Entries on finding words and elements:

************

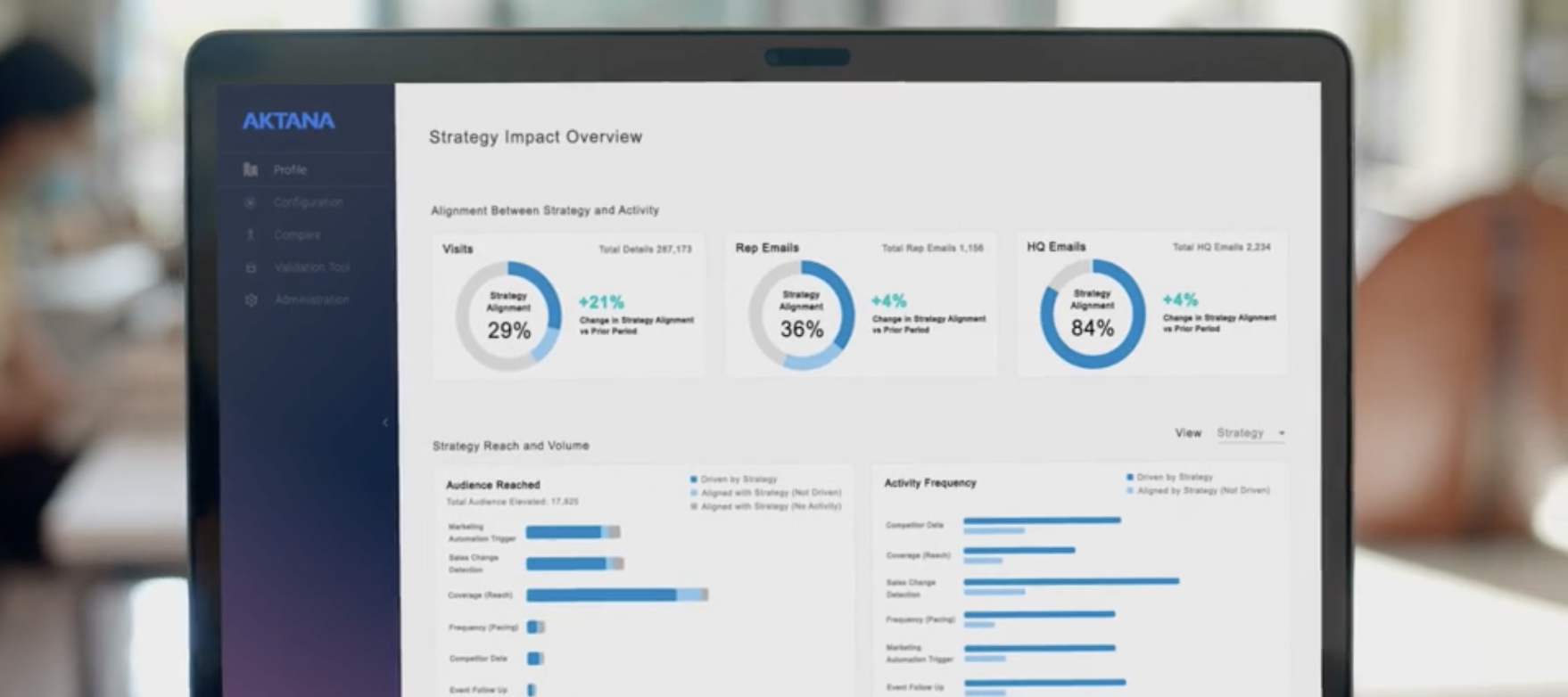Click the Visits strategy alignment donut chart

point(508,316)
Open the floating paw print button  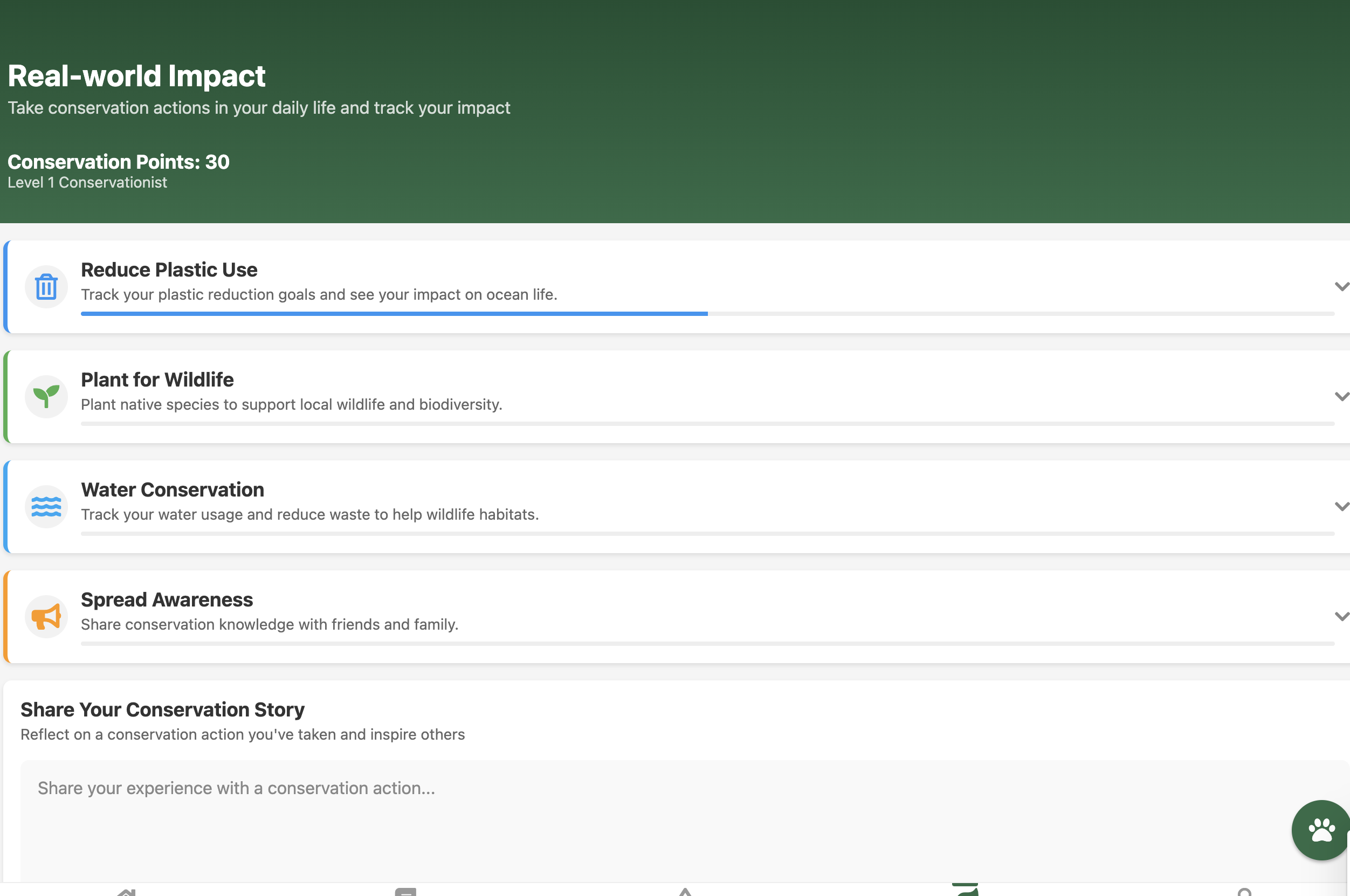(x=1320, y=830)
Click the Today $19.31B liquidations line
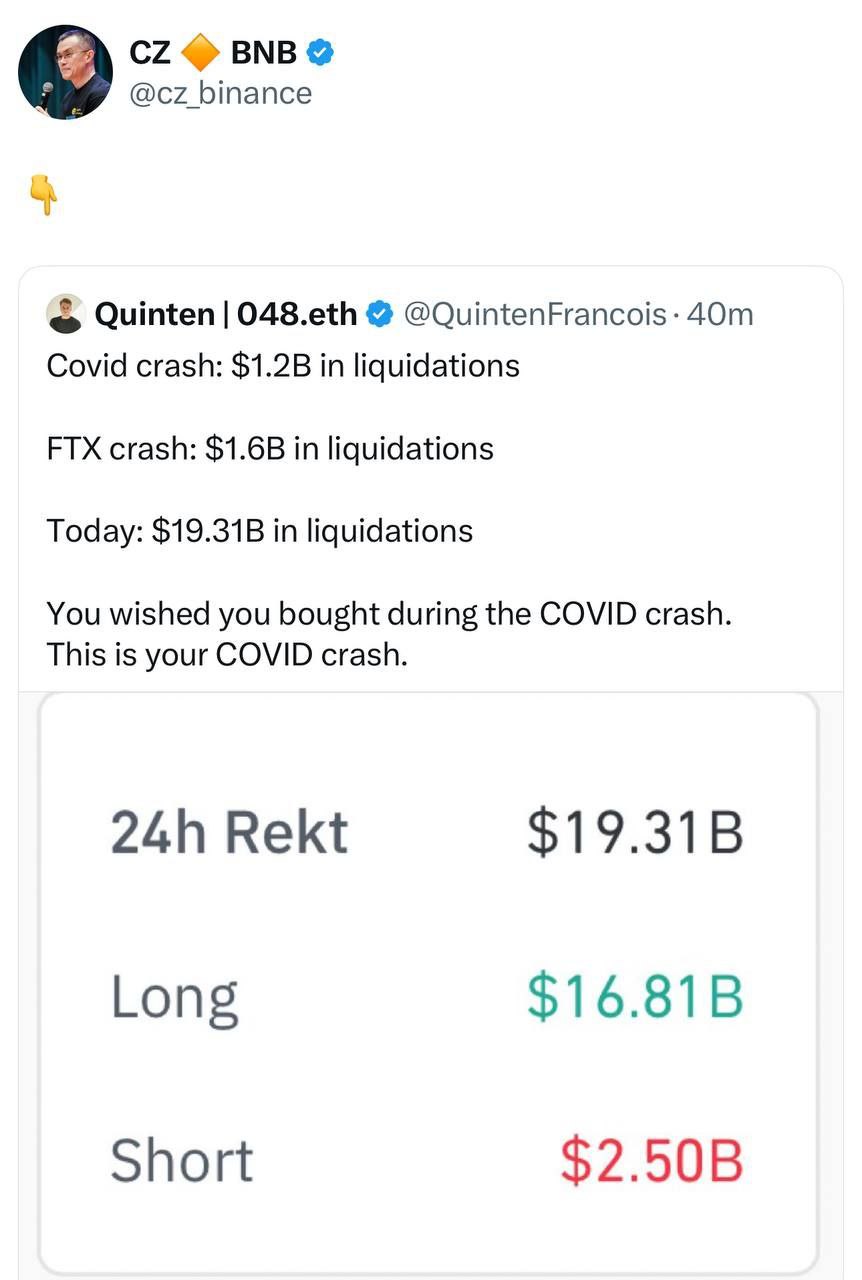Viewport: 862px width, 1280px height. (x=260, y=530)
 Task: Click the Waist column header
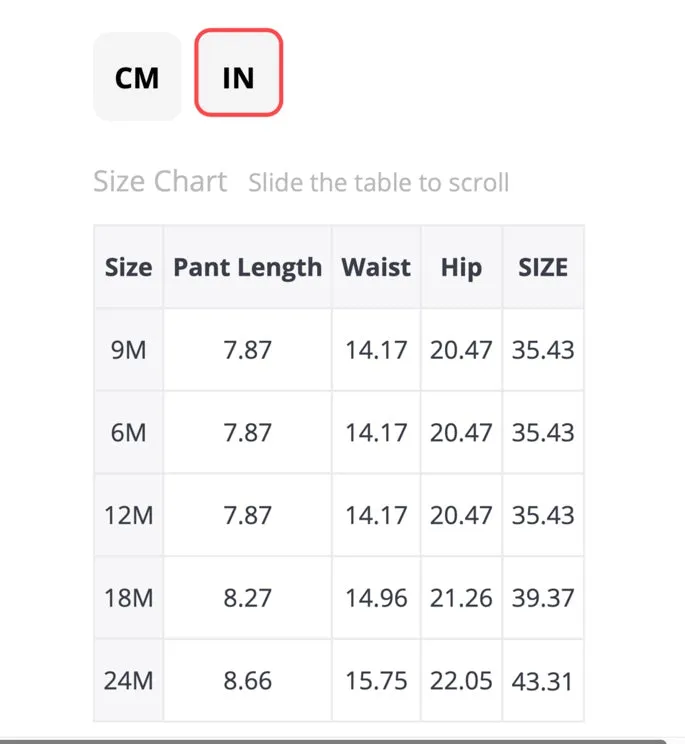(376, 267)
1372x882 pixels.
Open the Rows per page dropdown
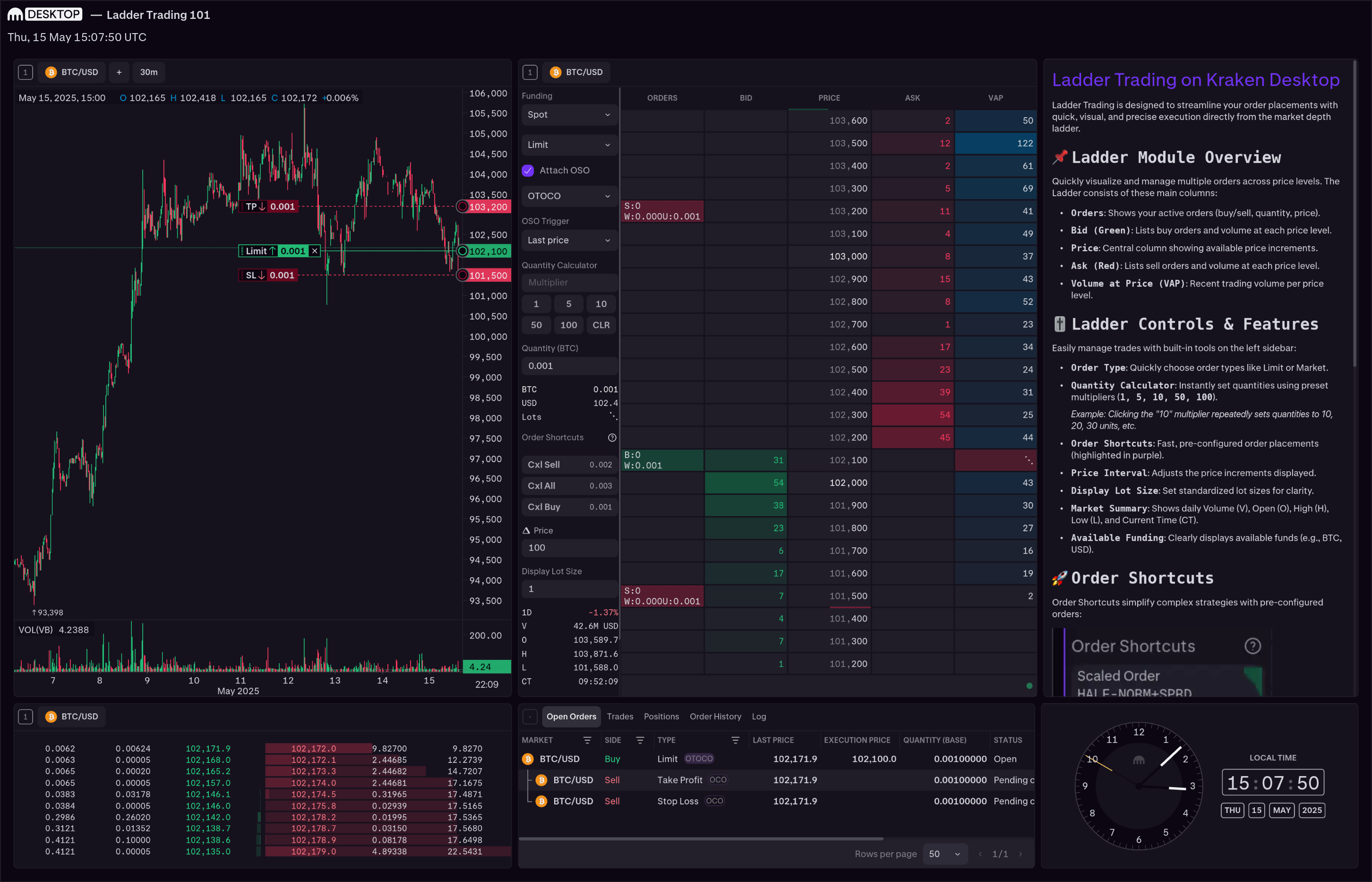click(x=945, y=853)
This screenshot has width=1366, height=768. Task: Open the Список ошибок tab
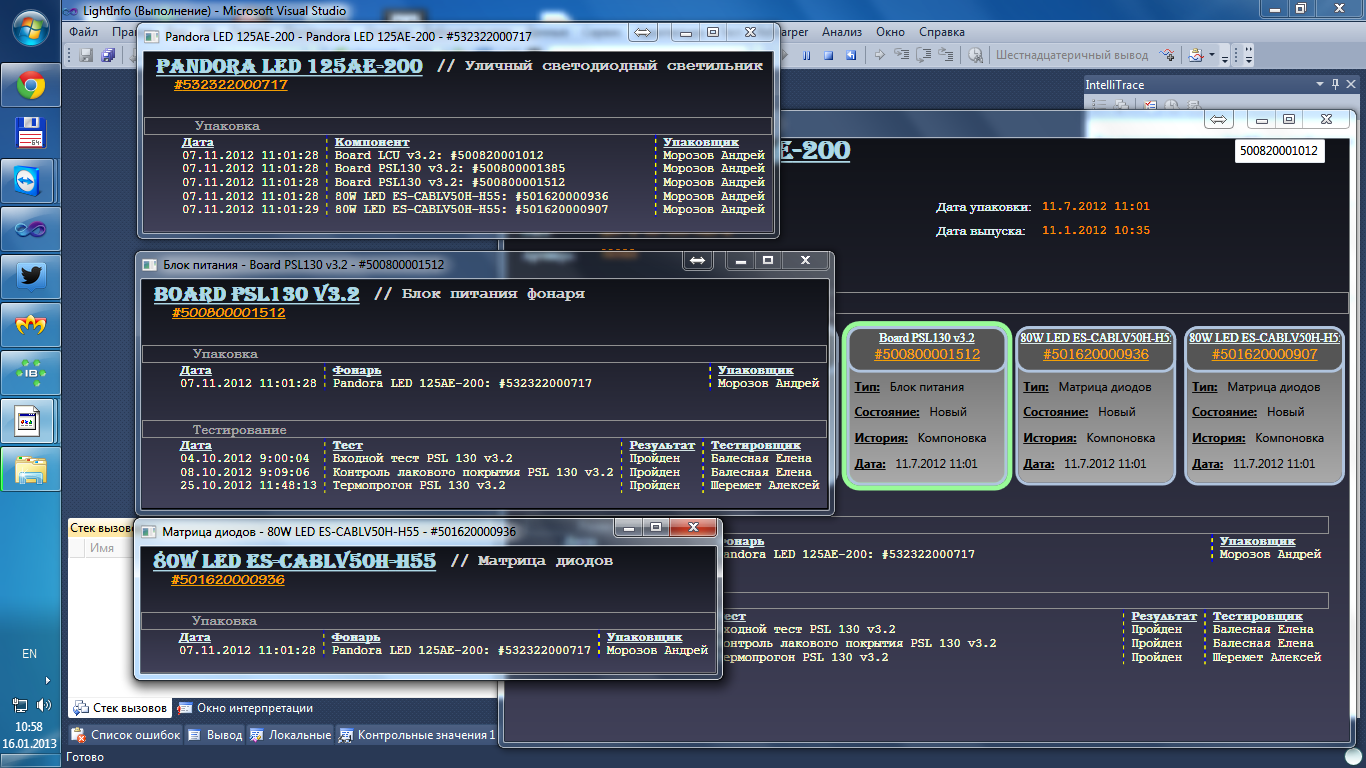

************

What the task asks: Copy word for word the lines that run from the one containing "1372x882 pixels." through the end of the lines, and leave out the pictures.

Result below:
1372x882 pixels.
Open the Rows per page dropdown
click(x=945, y=853)
This screenshot has width=1366, height=768. Task: Open the Список ошибок tab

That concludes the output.